Push- Same architectural solution today with maybe another NIC card to enable the NIC Beaconing
DL580 G5:
- Pros
- Fastest individual cores out there. Lots of good press about the Intel.
- Should get better CPU resources with higher performing CPUs.
- Can build 5 Host clusters to address licensing issues. Issues with HA support for the density involved.
- Cons
- Significant premium in cost for speed. See easily a 25% premium for a 10% faster performance.
- Same Risk Level as before.
- Push
- Same architectural solution today with maybe another NIC card to enable the NIC Beaconing.
DL385 G6:
- Pros
- Lowers the risk level without lowering performance
- Best price/performance cost for 6 core systems
- Has enough slots to move to the newer network layout to enable NIC Beaconing
- Gain more CPU resources with the additional 2 cores per socket. 6 core systems.
- Put 64G of RAM into them and build 5 host clusters for licensing problematic applications.
- Cons
- More physical hosts to deal with (cabling, power, rack space, cooling, management)
BL495c G6:
- Pros
- Blades reduce the amount of cabling
- Gain more CPU resources with the additional 2 cores per socket. 6 core systems
- Cons
- Firmware Management is an issue
- Increases our Risk Level with more eggs in the same basket unless we get multiple chassis to spread the blades across
- New solution from the ground up running ESX on blades
- Not ready to support Flex10 and because of this we have limited NIC capabilities to fit our requirements
We decided to go with the DL385 G6s based on these criteria. We will dedicate a specific 5 Host cluster for problem children applications with licensing issues. The RAM size of the hosts will limit the number of VMs we can end up putting in a cluster which addresses the Risk Level of number of VMs per Host. We are still way ahead of the game using VMware so having to have a couple more physicals for all these improvements is not an issue.

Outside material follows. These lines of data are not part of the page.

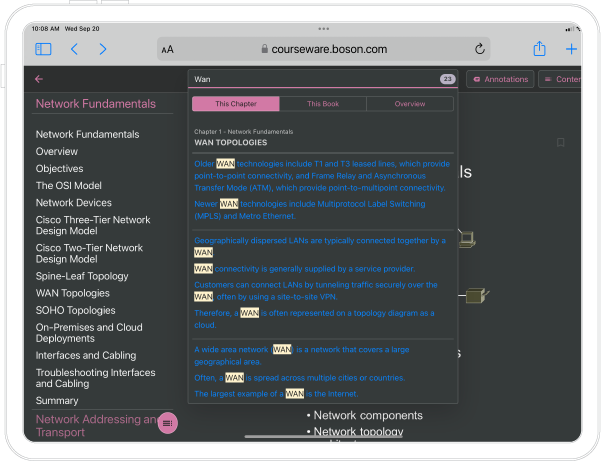Click the Annotations button

coord(499,79)
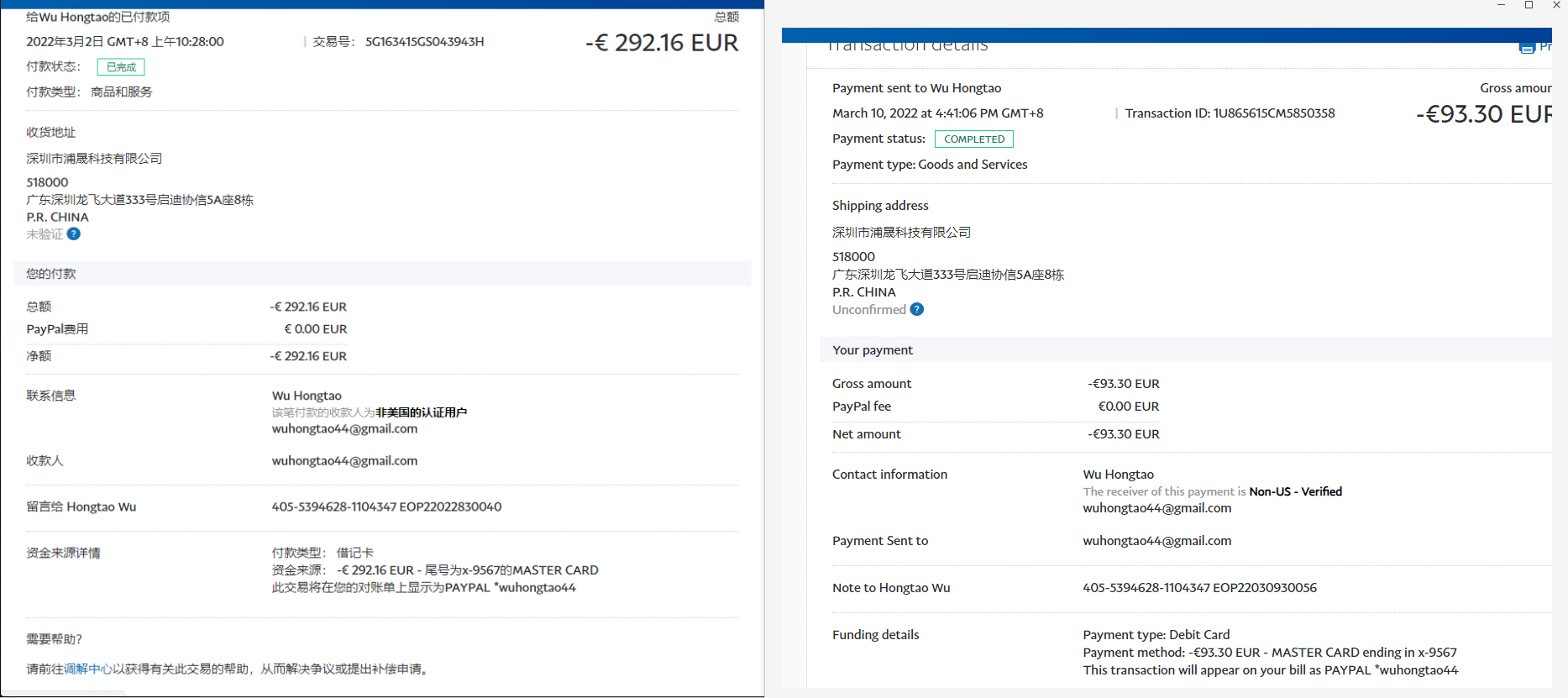
Task: Click the 您的付款 section header
Action: [x=51, y=274]
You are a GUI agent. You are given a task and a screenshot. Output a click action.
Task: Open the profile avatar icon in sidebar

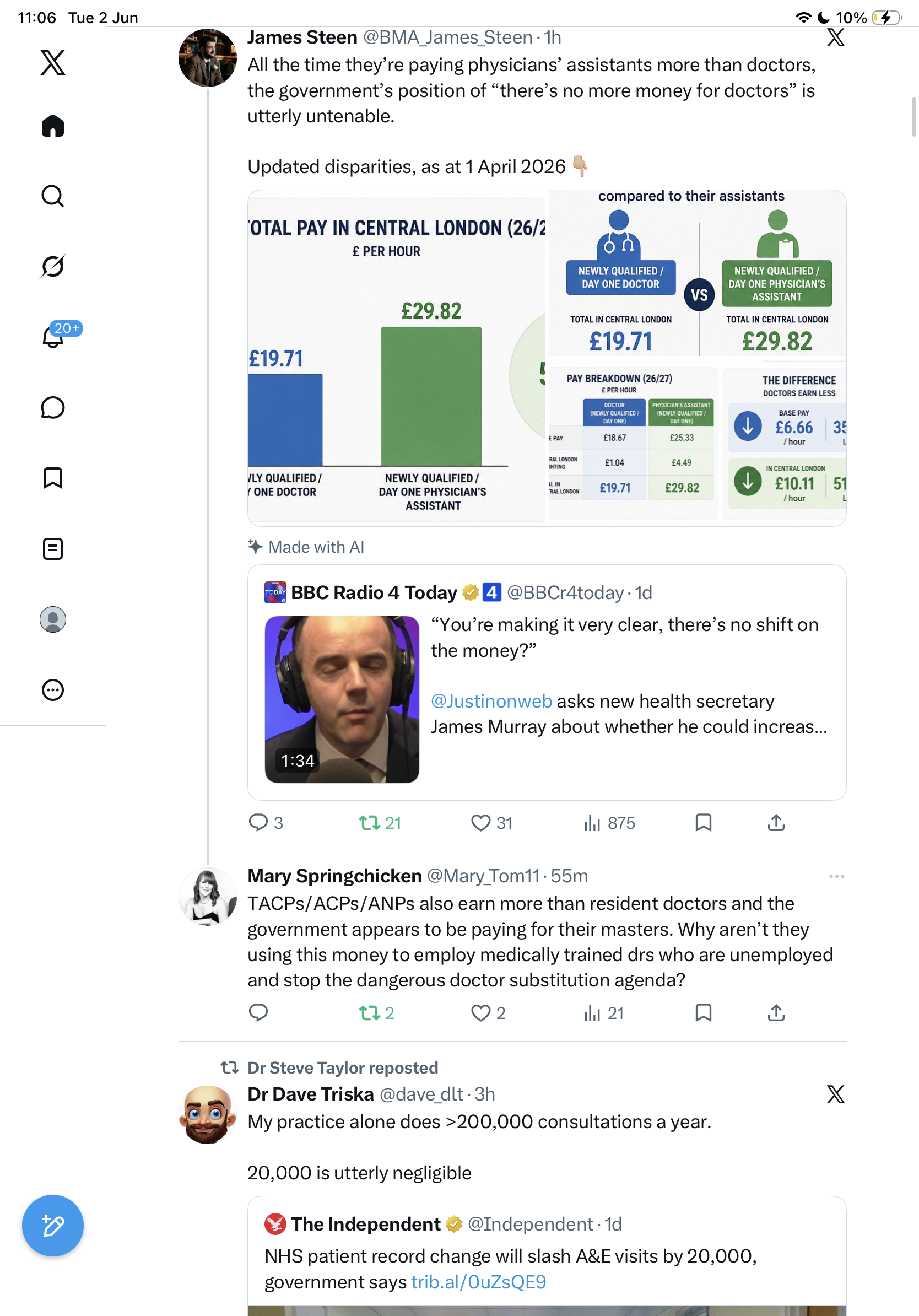[x=53, y=619]
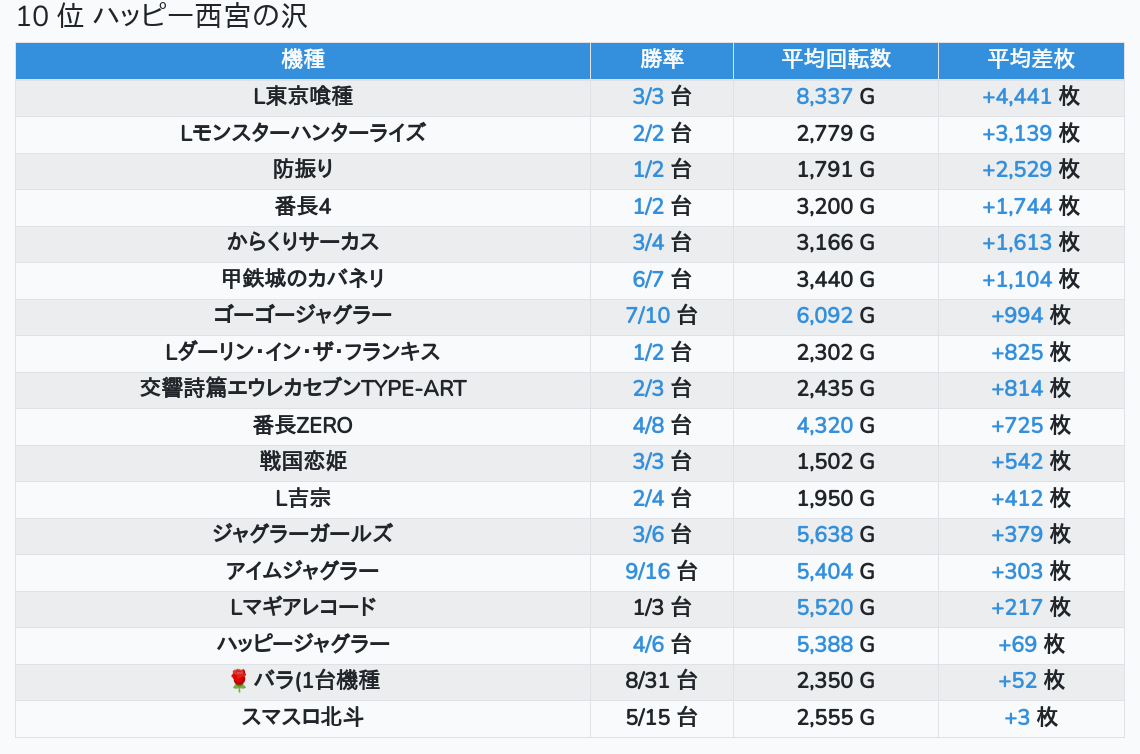
Task: Open the +3 difference link
Action: pyautogui.click(x=1017, y=717)
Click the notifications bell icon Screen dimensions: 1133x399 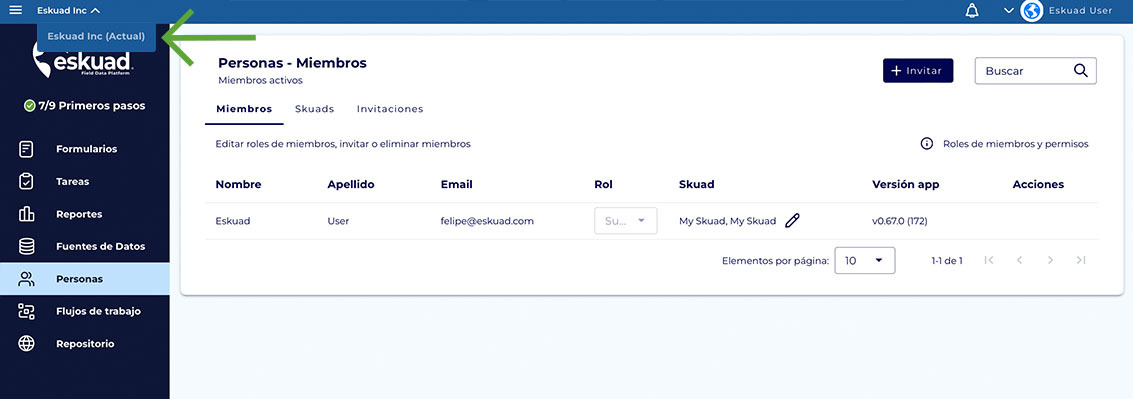point(972,11)
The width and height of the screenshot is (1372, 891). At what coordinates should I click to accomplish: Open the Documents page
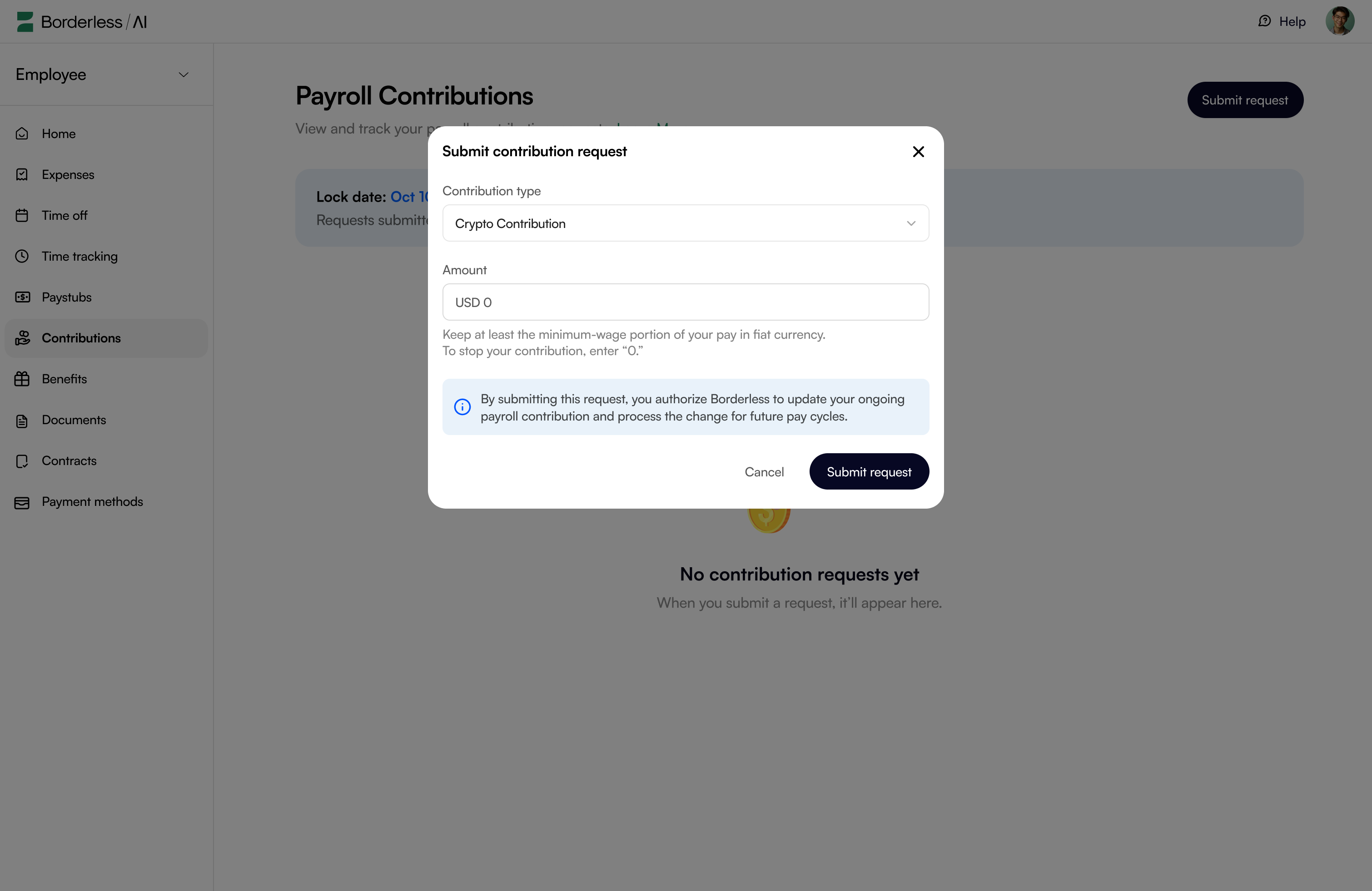74,420
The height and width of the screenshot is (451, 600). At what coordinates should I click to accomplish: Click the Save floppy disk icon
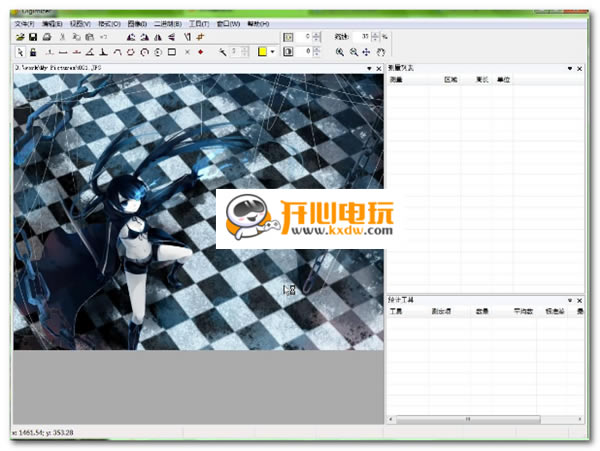[x=33, y=37]
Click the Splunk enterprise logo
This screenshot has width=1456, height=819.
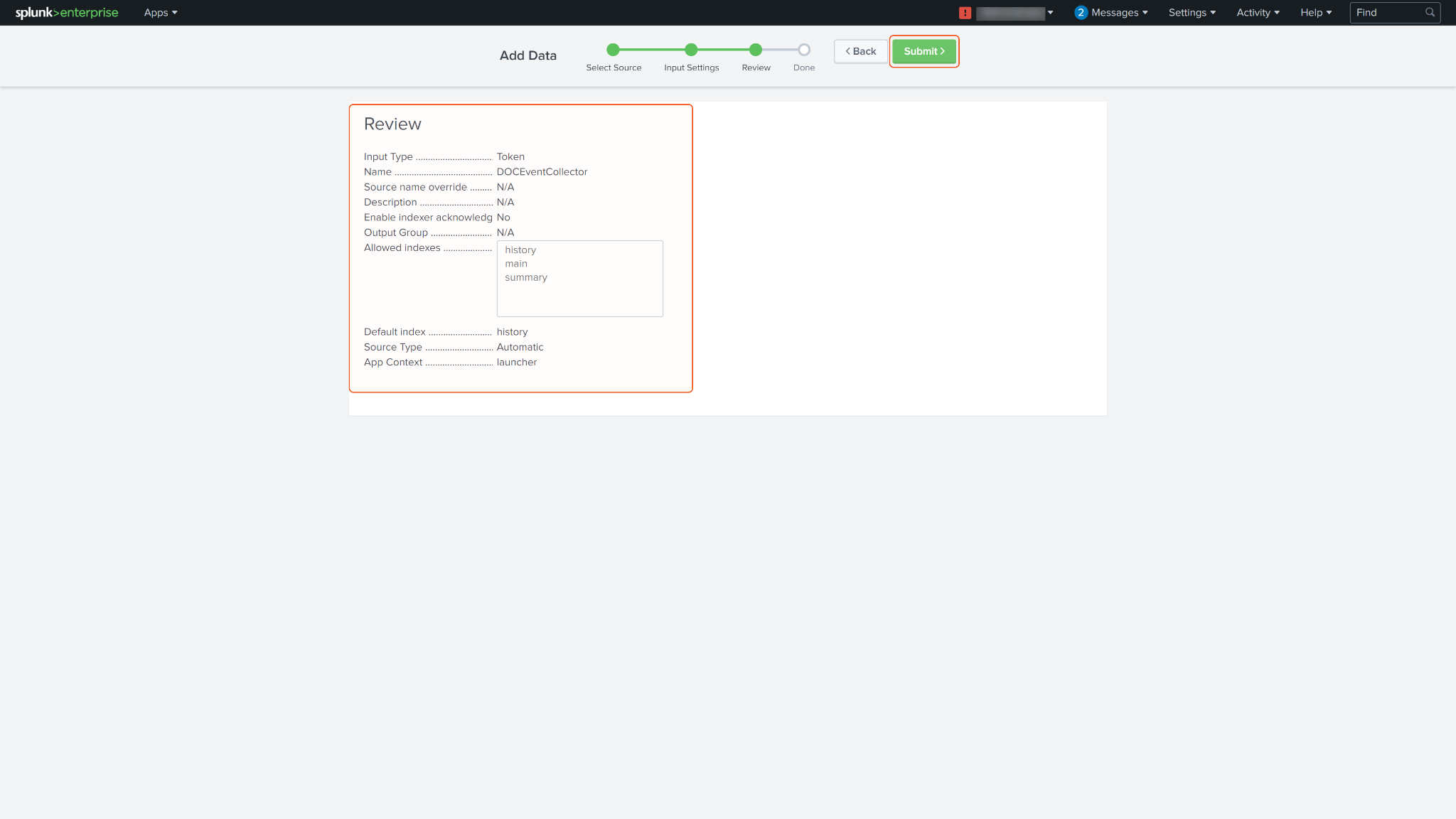coord(67,13)
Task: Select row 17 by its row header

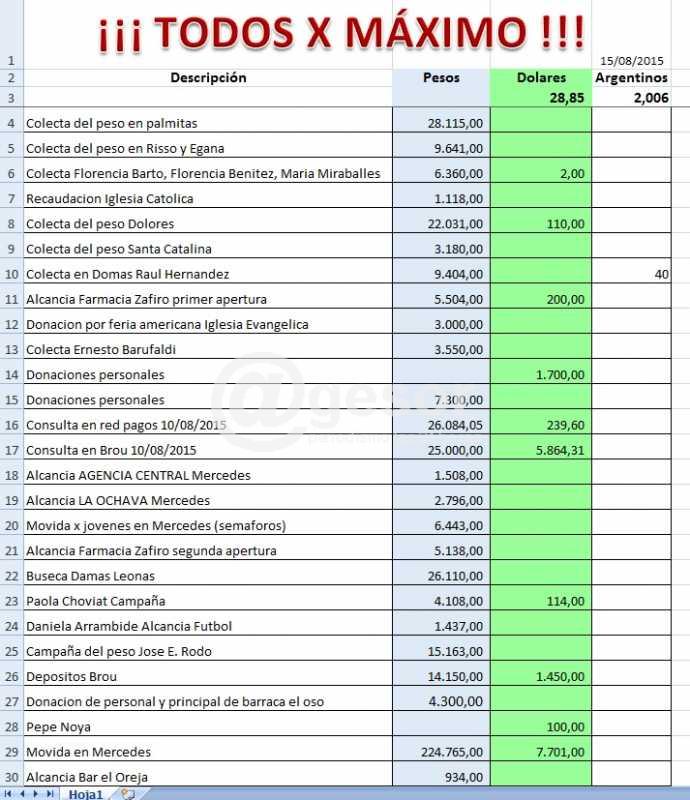Action: click(11, 450)
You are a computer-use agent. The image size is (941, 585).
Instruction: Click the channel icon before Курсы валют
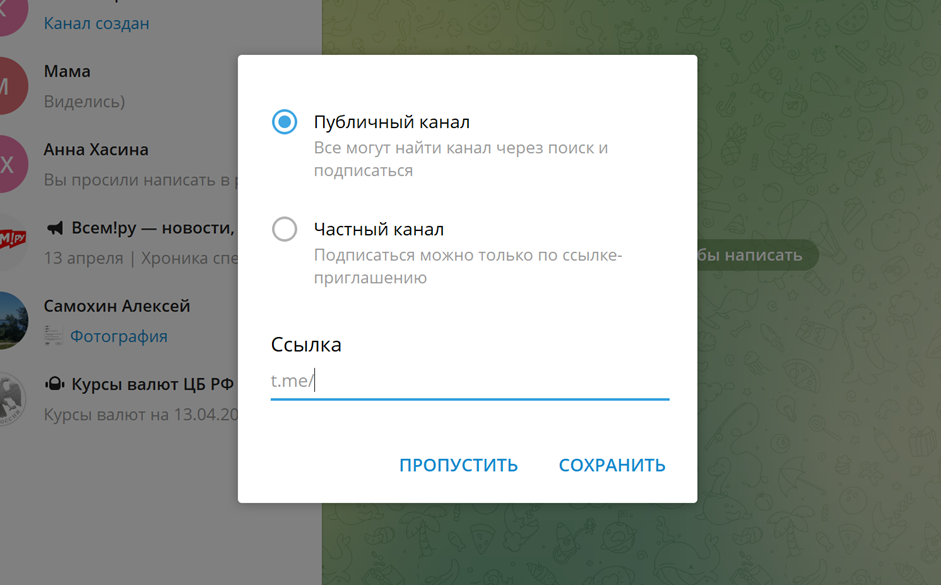[x=54, y=384]
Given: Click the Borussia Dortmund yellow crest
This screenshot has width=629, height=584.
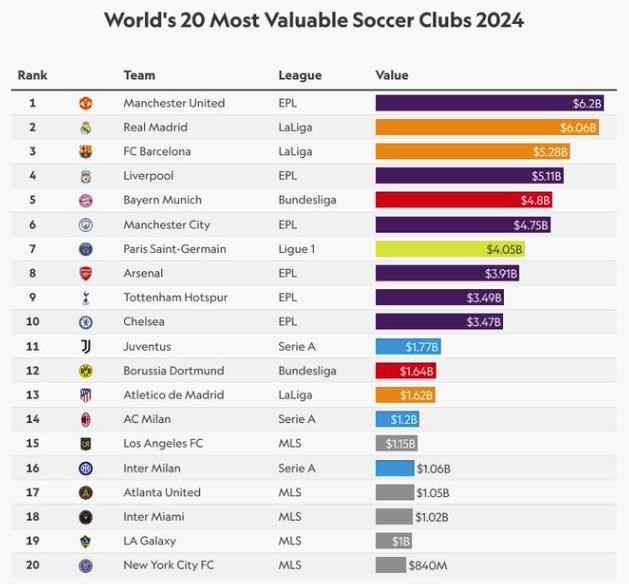Looking at the screenshot, I should click(86, 371).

In your company or solution something else may be more appropriate. The key in an ongoing improvement mentality is have things you can measure and then criteria on what to change along with why. There is no one size fits all answer which is why VMware works so well for so many different folks. We don't have to change how we do things to gain a lot of flexibility in the Datacenter while not changing how we ultimately end up managing these systems.